Live long and prosper: Specialized ribosomes counteract ageing
Markus Schosserer and Johannes Grillari
University of Natural Resources and Life Sciences, Vienna
Department of Biotechnology
A team of Austrian researchers discovered that the novel gene NSUN5, one of the few highly conserved genes modulating longevity, is able to influence the aging process of different organisms1. Schosserer et al. revealed that protein synthesis in cells can be “reprogrammed” by reducing NSUN5 levels, which in turn extends the lifespans of flies, worms and baker’s yeast. This study was carried out in cooperation with international partners and was recently published in Nature Communications.
Ribosomes are molecular machines carrying out cellular protein synthesis. In the last few years it became clear that this is not a pure mechanical process, but that it is actively regulated by differentially composed ribosomes. By building these “specialized” ribosomes, cells are better able to react to different environmental conditions, such as heat, starvation and other types of stress2-4.

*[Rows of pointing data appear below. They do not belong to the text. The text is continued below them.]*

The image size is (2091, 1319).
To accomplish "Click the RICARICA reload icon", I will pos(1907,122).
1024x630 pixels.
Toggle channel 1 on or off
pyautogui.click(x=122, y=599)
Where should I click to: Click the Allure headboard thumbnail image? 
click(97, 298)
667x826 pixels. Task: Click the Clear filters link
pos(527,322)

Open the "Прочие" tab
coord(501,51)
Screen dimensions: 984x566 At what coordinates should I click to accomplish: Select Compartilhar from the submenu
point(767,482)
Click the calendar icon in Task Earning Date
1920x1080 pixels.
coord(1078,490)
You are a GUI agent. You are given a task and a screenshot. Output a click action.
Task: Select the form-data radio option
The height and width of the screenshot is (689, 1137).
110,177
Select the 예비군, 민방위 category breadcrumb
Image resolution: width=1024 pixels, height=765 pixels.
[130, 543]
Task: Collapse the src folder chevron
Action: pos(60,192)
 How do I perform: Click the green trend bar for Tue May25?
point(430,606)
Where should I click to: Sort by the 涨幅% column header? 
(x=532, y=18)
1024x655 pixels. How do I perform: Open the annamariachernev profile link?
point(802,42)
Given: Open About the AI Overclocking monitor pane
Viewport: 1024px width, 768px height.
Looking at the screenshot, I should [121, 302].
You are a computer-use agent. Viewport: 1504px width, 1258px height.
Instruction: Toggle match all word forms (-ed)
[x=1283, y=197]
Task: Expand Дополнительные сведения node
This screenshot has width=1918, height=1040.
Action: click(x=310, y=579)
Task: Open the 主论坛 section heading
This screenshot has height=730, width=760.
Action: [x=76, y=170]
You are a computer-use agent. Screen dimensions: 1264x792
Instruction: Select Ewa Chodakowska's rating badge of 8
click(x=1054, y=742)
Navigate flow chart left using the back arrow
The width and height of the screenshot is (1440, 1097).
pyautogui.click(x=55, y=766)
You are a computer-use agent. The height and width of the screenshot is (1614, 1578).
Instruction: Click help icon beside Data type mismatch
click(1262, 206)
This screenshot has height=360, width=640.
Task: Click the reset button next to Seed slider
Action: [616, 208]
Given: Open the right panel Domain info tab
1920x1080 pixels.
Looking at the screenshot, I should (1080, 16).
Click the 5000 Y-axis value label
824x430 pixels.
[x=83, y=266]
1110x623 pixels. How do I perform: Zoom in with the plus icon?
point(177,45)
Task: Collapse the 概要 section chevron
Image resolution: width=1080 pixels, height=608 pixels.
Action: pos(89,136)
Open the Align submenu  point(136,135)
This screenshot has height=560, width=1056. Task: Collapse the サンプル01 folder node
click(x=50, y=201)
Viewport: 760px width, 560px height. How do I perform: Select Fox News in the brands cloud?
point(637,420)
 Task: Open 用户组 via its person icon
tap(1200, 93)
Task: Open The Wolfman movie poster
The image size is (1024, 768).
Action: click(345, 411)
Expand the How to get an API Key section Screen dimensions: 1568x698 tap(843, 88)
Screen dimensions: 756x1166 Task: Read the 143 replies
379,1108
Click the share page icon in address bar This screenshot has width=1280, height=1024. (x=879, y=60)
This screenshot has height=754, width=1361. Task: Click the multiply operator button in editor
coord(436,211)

NSUN5 adds a single methyl group to ribosomal RNA, one of the most important building blocks of ribosomes1,5,6. If NSUN5, and thereby the methyl group is missing, these “specialized” ribosomes synthesize proteins – thereby rendering flies, worms and yeast more resistant to stress and thereby allow them to live longer. Thereby the authors could show for the first time that modification of ribosomal RNA can directly modulate animal lifespan and stress resistance. The perspective of altering the function of a huge molecular machine, like the ribosome, just by a small modification of a single highly conserved building block (in this case an RNA nucleotide) and thereby adapting cells to better counteract stress seems of high interest, especially as several mechanisms controlling the life span of organisms seem to converge on the ribosome.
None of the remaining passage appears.